Check out this clip from the BBC show and be impressed:
https://www.youtube.com/watch?v=BGPGknpq3e0
There was a piece on crow intelligence in yesterday’s New York Times Science section titled Moral: Aesop Knew His Crows.
If I couldn’t drink the water (like if I didn’t have opposable thumbs) I don’t know if I’d have thought of the pebble solution. But the crow did. Smart bird. Here is the Aesop Fable about the crow and the pitcher. By the way, my last name means “beak” in German so I can relate to this fable. Why somebody way back when would adopt the name “schnabel” is beyond me.
A Crow, half-dead with thirst, came upon a Pitcher which had once been full of water; but when the Crow put its beak into the mouth of the Pitcher he found that only very little water was left in it, and that he could not reach far enough down to get at it.

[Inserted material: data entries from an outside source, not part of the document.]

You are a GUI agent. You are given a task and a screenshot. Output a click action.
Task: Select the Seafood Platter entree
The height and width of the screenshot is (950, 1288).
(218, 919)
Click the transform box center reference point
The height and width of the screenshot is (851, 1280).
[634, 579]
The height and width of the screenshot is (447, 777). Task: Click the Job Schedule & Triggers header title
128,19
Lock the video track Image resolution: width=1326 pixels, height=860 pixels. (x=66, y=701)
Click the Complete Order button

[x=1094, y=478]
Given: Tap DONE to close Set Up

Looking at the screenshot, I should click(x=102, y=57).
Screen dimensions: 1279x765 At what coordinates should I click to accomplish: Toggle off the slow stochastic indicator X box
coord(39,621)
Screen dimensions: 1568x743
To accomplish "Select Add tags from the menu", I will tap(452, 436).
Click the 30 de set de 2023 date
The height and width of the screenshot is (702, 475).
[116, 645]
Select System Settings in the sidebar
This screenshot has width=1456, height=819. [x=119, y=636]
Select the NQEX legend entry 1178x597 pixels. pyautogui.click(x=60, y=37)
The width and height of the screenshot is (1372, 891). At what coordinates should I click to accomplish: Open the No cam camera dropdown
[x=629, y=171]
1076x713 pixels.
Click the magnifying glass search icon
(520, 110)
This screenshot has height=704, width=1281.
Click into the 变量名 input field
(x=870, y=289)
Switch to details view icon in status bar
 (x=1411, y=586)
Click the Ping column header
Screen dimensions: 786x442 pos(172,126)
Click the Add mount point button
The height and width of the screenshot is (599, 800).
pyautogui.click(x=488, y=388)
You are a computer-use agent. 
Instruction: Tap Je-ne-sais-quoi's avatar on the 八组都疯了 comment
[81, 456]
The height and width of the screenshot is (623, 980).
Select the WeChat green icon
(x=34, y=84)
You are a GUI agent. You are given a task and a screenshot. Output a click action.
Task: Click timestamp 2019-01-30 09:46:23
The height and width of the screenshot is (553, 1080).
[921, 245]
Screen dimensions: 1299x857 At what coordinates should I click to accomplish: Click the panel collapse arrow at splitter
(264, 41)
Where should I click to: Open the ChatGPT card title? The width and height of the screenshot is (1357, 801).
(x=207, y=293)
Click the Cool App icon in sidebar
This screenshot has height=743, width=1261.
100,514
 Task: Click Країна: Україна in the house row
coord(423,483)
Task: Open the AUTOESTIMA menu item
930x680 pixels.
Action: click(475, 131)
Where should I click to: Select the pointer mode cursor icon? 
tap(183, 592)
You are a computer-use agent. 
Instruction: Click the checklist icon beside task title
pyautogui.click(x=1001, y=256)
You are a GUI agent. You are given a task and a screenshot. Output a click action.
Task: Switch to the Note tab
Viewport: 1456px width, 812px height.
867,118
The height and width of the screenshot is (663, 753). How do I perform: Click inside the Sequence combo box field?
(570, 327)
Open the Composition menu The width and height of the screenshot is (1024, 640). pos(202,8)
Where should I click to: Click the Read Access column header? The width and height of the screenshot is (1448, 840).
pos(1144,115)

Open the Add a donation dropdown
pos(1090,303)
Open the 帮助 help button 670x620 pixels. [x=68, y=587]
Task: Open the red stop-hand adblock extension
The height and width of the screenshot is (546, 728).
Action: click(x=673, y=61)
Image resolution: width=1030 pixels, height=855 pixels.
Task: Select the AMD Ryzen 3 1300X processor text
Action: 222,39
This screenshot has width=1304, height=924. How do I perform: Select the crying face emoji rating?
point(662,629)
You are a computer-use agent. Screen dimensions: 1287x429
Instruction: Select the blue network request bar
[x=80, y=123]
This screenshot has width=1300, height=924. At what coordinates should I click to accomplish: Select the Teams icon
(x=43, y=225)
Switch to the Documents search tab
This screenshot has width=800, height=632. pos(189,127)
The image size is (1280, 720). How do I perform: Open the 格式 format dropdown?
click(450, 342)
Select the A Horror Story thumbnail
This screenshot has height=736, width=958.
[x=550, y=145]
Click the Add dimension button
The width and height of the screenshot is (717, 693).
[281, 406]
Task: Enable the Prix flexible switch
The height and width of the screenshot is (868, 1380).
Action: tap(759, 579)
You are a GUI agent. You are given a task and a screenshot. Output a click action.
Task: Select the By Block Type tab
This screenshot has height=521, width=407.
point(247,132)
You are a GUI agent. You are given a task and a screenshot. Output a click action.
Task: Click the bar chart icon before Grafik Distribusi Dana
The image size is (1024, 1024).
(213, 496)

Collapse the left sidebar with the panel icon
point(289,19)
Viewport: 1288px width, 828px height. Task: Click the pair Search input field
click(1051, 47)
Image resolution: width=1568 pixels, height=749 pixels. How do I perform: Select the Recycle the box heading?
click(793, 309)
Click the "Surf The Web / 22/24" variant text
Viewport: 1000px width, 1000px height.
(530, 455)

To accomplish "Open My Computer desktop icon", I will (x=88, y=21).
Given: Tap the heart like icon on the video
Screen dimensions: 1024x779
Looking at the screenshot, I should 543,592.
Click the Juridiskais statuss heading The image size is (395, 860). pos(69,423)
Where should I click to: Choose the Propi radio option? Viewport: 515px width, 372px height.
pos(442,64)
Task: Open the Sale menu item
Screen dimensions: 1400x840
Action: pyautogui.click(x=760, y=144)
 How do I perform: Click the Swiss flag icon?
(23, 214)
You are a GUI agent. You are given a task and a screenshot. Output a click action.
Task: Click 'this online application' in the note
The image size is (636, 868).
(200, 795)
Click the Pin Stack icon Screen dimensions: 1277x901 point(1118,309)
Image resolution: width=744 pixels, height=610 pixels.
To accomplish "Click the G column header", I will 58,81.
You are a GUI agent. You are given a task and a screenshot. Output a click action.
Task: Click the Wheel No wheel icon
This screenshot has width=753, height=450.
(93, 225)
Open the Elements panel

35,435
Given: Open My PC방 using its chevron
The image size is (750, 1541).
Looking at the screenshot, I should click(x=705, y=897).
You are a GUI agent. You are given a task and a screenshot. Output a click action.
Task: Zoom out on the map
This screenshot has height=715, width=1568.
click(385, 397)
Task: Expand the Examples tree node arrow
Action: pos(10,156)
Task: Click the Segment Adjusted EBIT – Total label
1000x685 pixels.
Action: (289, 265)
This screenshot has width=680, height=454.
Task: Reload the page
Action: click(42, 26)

He tried, and he tried, but at last had to give up in despair. Then a thought came to him, and he took a pebble and dropped it into the Pitcher. Then he took another pebble and dropped it into the Pitcher. Then he took another pebble and dropped that into the Pitcher. Then he took another pebble and dropped that into
the Pitcher. Then he took another pebble and dropped that into the Pitcher. Then he took another pebble and dropped that into the Pitcher. At last, at last, he saw the water mount up near him, and after casting in a few more pebbles he was able to quench his thirst and save his life.